Problem description: Please transcribe the listing below with every word intact.

BEGIN

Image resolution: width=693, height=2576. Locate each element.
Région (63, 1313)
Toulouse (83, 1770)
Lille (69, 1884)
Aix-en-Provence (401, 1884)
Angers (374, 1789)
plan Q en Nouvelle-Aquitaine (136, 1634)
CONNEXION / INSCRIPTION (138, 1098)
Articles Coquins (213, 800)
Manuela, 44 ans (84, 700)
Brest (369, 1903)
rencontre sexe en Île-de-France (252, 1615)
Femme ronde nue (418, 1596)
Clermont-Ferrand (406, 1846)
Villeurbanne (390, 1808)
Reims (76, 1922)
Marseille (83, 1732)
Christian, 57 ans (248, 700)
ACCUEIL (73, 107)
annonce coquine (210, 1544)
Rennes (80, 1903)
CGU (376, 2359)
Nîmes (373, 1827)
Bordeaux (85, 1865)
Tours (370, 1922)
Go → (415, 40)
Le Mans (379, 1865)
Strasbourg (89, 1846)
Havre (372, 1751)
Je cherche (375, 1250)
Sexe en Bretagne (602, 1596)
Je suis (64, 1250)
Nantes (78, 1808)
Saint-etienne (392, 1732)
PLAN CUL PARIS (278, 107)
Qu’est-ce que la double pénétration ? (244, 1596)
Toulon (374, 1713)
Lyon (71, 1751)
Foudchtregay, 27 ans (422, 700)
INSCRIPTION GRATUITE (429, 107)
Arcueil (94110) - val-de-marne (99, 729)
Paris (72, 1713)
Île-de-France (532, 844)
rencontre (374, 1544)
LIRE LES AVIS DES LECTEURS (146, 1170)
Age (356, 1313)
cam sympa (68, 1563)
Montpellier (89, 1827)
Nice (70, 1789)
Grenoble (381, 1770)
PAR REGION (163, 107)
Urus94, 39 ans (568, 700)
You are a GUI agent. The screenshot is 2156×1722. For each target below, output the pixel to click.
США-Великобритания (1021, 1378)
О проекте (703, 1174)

END

Response for this exercise:
Image resolution: width=693, height=2576. Locate each element.
Région (63, 1313)
Toulouse (83, 1770)
Lille (69, 1884)
Aix-en-Provence (401, 1884)
Angers (374, 1789)
plan Q en Nouvelle-Aquitaine (136, 1634)
CONNEXION / INSCRIPTION (138, 1098)
Articles Coquins (213, 800)
Manuela, 44 ans (84, 700)
Brest (369, 1903)
rencontre sexe en Île-de-France (252, 1615)
Femme ronde nue (418, 1596)
Clermont-Ferrand (406, 1846)
Villeurbanne (390, 1808)
Reims (76, 1922)
Marseille (83, 1732)
Christian, 57 ans (248, 700)
ACCUEIL (73, 107)
annonce coquine (210, 1544)
Rennes (80, 1903)
CGU (376, 2359)
Nîmes (373, 1827)
Bordeaux (85, 1865)
Tours (370, 1922)
Go → (415, 40)
Le Mans (379, 1865)
Strasbourg (89, 1846)
Havre (372, 1751)
Je cherche (375, 1250)
Sexe en Bretagne (602, 1596)
Je suis (64, 1250)
Nantes (78, 1808)
Saint-etienne (392, 1732)
PLAN CUL PARIS (278, 107)
Qu’est-ce que la double pénétration ? (244, 1596)
Toulon (374, 1713)
Lyon (71, 1751)
Foudchtregay, 27 ans (422, 700)
INSCRIPTION GRATUITE (429, 107)
Arcueil (94110) - val-de-marne (99, 729)
Paris (72, 1713)
Île-de-France (532, 844)
rencontre (374, 1544)
LIRE LES AVIS DES LECTEURS (146, 1170)
Age (356, 1313)
cam sympa (68, 1563)
Montpellier (89, 1827)
Nice (70, 1789)
Grenoble (381, 1770)
PAR REGION (163, 107)
Urus94, 39 ans (568, 700)
You are a GUI agent. The screenshot is 2156×1722. For each target below, output the pixel to click.
США-Великобритания (1021, 1378)
О проекте (703, 1174)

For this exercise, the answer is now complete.